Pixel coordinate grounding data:
# # #

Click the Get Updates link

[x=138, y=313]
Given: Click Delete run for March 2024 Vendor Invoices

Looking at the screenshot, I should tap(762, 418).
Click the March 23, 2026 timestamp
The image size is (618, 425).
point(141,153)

# # #

**Exercise brief**
Print all the entries above. Keep each one exact.

**Answer to this exercise**
Click the Get Updates link

[x=138, y=313]
Given: Click Delete run for March 2024 Vendor Invoices

Looking at the screenshot, I should tap(762, 418).
Click the March 23, 2026 timestamp
The image size is (618, 425).
point(141,153)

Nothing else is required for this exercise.